## What to work on:
Task for the records below: copy exactly, and only, the line containing "You are a computer-use" and every line after it to the end, with pictures left out.

.....

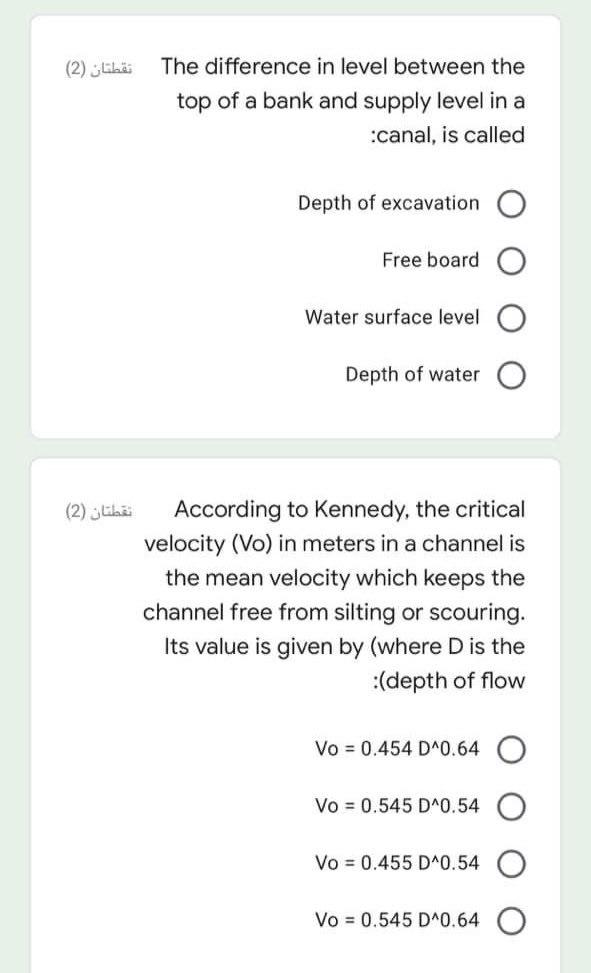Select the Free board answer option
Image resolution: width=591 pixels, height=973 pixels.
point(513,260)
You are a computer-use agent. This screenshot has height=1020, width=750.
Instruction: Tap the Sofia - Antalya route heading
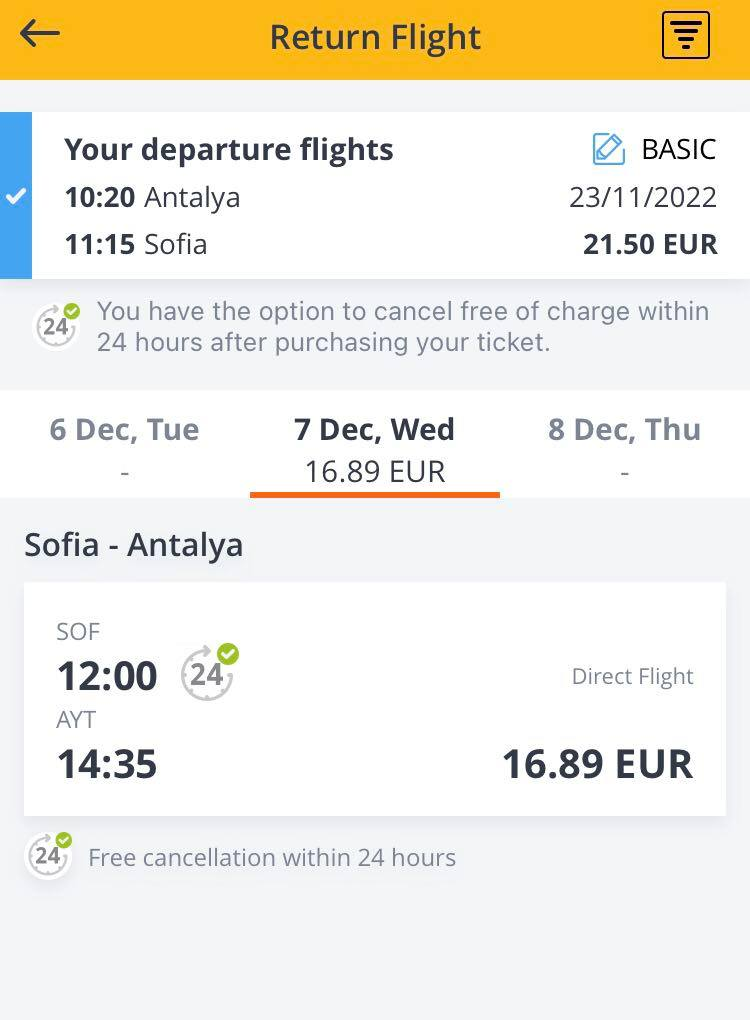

.....

## Result for this task:
You are a computer-use agent. This screenshot has height=1020, width=750.
Instruction: Tap the Sofia - Antalya route heading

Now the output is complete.